> [EXTRACTED TEXT]
Submitted by [deleted] t3_110chc7 in MachineLearning
[deleted]
Submitted by [deleted] t3_110chc7 in MachineLearning
[deleted]
What I meant by “not to concerned” is just at the moment, once people give some suggestions I’ll look at them and see what would work with my system and I’d go from there. I have been by hugging face before, but personally, I wanted to hear from the community on their opinion/experiences on the matter. I have edited my post, I hope the edit helps in any way.
>I would like this model to end up functioning like chatgpt. Not only to have it respond like a human/nlp but to also give me full technical answers, descriptions, and just simple specific answers to my questions. I will in the future update the model’s data/knowledge and also train it to do new tasks like image recognition and so on.
Based on your edit, I'm not sure you realize the scope of what you are trying to do. ChatGPT required almost 200 hundred billion data parameters, multiple NVIDIA A100s and many terrabytes of RAM to train.
You simply cannot expect to create a general purpose, human-sounding AI that does all of the things you expect to train it to do on a home computer, even if you were somehow a brilliant data scientist.
You can either use Hugging Face Transformers as they have a lot of pre-trained models that you can customize. Or Finetuners like this one: which is a toolkit for fine-tuning multiple models.
I don’t think you have a sound idea what you are trying to do. So you want chatGPT + extra!!! What you are asking does not exist, at least currently. Making a model size of chatGPT will cost at the very least $5M and absolutely not possible locally. You need a distributed setup. Not to mention all the technical difficulties of making such a setup.
Check out this - https://huggingface.co/models
You can download models and try them out locally, depending on your specs. It's unlikely you'll find a single model that does everything you need, but there's a chance you can use a combination of models to get close to what you want. You'll need to be a bit more specific about your end goals to get better suited suggestions.
I have been by hugging face before, but personally, I wanted to hear from the community on their opinion/experiences on the matter. I have edited my post, I hope the edit helps in any way.
And a sightly more advanced version with information about fine-tuning https://huggingface.co/docs/transformers/tasks/question_answering
Chatgpt was trained on 1024 GPUs. Let that sink in before you set out to do something similar at home.
I'd go with RWKV, clever architecture that allows training an RNN like a normal transformer model.
https://github.com/BlinkDL/RWKV-LM
You can use a quantized variant to run larger models on modest hardware (int8 or mixed int8/int4 has been shown to work well with LLMs).
Malignant-Koala t1_j886t96 wrote
> I’m not to concerned about the size and spec requirements
You should be. Many of the things you're talking about run on massive cloud infrastructure using multiple GPUs.
But if you're a reasonably advanced python dev, you could look at Huggingface which has some excellent AI models that might allow you to program your own simplistic versions of some of the things you want.
But it sounds like you want to be running a local version of a general purpose AI like ChatGPT on your home computer, and that's going to be extremely hard to do on home hardware and require you to be a fairly advanced developer.

Saved entries
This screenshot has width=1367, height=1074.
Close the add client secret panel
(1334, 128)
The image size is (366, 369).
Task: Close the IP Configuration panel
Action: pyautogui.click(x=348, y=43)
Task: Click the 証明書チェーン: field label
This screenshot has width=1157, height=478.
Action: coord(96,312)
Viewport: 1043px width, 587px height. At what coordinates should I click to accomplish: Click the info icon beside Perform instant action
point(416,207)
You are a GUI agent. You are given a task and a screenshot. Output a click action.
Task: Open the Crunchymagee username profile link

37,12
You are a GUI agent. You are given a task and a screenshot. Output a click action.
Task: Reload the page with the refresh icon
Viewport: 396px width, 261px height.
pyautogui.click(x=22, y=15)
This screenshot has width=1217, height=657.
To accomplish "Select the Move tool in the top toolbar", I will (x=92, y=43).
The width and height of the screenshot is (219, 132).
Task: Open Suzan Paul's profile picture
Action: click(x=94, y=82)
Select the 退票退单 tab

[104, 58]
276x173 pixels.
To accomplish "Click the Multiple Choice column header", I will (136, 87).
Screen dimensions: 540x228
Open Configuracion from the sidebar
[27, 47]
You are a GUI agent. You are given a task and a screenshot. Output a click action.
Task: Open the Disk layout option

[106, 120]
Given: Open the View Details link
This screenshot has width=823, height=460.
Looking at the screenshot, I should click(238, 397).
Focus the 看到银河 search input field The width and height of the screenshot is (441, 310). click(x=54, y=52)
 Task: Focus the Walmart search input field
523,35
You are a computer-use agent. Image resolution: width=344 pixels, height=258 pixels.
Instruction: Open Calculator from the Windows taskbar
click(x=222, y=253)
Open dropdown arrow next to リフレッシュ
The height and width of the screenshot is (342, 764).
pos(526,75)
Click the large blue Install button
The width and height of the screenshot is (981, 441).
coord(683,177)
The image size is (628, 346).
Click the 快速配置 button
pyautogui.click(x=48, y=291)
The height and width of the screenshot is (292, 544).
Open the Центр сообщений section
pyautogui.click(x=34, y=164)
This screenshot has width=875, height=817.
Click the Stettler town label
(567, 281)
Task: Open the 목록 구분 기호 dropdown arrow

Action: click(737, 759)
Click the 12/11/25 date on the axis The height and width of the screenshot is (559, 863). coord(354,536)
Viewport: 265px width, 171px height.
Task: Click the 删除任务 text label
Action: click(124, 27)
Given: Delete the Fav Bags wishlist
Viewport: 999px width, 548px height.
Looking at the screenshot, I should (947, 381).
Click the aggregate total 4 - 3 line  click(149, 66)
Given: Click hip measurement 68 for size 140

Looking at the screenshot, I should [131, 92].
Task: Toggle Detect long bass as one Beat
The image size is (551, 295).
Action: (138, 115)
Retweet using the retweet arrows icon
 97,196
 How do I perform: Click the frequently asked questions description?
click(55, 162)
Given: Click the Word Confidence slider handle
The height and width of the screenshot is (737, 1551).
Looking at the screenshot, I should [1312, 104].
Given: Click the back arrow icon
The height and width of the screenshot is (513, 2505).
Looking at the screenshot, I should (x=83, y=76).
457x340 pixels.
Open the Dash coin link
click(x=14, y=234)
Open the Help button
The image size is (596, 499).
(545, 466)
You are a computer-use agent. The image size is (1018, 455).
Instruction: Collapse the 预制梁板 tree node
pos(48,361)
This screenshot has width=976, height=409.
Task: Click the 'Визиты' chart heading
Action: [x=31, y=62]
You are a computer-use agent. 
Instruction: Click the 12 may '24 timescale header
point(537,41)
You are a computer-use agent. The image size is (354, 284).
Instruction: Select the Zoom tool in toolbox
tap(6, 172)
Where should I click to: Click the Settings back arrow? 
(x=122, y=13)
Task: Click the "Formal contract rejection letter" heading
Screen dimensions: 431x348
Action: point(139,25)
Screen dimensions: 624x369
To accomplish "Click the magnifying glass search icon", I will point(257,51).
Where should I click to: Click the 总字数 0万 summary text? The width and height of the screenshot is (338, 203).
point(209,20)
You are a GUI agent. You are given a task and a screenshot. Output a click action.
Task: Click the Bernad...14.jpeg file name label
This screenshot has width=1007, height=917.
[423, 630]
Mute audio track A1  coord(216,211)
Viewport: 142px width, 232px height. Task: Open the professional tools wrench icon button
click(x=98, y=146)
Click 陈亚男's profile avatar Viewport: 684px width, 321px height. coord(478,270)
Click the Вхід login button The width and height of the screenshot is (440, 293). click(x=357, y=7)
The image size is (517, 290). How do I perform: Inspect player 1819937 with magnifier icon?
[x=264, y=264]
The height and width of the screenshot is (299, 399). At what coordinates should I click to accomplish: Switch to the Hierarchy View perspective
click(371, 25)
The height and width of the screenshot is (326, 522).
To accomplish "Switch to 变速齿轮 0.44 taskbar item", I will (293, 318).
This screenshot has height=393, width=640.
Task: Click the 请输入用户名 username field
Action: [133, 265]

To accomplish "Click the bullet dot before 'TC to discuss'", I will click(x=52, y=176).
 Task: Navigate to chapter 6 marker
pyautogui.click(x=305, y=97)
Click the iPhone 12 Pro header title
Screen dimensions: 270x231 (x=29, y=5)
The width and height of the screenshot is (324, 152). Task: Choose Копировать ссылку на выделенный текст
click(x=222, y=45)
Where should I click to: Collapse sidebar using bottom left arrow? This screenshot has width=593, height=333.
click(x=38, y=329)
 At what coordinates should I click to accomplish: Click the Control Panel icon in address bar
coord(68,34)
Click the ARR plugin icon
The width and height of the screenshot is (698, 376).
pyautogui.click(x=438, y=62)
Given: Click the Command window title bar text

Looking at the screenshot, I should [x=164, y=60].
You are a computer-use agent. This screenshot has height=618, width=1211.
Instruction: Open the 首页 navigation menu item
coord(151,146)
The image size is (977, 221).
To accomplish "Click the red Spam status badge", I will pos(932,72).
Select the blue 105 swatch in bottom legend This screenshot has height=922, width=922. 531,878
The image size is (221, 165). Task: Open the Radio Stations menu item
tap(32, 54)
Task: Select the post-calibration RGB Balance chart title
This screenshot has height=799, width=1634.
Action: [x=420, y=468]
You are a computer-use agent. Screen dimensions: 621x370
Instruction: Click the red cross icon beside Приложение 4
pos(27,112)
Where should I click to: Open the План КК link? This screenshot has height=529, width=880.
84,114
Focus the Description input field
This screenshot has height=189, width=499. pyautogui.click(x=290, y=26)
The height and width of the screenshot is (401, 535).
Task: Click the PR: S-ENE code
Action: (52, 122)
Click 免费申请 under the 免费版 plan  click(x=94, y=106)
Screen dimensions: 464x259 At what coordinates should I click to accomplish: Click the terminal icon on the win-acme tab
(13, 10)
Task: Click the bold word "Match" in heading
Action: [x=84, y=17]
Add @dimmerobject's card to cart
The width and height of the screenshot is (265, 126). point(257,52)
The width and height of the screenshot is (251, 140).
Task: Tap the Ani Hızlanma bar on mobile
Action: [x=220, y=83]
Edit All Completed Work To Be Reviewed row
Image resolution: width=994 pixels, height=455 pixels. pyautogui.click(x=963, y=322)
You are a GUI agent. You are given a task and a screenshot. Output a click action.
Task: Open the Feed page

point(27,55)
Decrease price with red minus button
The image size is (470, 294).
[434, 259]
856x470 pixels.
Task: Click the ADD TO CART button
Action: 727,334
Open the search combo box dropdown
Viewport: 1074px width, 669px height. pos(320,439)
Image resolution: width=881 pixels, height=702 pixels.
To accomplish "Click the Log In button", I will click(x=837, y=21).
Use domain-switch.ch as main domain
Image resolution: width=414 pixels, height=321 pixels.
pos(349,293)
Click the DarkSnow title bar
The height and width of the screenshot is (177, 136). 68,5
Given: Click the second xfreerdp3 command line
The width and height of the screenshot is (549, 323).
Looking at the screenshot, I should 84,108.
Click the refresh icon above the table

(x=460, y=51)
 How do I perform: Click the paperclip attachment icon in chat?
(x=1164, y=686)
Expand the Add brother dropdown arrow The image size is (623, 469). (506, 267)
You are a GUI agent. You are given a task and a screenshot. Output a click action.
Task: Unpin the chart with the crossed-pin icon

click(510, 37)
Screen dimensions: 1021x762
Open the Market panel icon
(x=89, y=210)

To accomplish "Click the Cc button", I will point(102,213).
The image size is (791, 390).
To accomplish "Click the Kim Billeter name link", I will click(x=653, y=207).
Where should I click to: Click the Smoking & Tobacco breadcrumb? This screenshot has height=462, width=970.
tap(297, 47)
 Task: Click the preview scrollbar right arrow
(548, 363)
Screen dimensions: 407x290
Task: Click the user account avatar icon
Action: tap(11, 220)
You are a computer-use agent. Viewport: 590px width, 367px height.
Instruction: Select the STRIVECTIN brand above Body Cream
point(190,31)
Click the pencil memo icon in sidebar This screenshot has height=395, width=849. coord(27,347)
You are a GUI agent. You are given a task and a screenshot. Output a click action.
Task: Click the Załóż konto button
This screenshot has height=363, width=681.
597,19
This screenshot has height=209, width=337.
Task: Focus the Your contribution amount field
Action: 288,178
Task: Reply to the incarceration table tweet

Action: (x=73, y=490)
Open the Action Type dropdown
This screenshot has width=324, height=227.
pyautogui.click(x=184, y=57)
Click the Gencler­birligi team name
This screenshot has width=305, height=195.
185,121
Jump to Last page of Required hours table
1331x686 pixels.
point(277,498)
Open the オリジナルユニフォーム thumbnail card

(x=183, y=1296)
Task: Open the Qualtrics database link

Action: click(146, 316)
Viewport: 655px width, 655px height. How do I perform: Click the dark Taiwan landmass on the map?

> [WHAT THIS TASK INVOLVES] Please transcribe the forum thread from "And a sightly" up to and including "normal transformer model.".

> [REPLY]
And a sightly more advanced version with information about fine-tuning https://huggingface.co/docs/transformers/tasks/question_answering
Chatgpt was trained on 1024 GPUs. Let that sink in before you set out to do something similar at home.
I'd go with RWKV, clever architecture that allows training an RNN like a normal transformer model.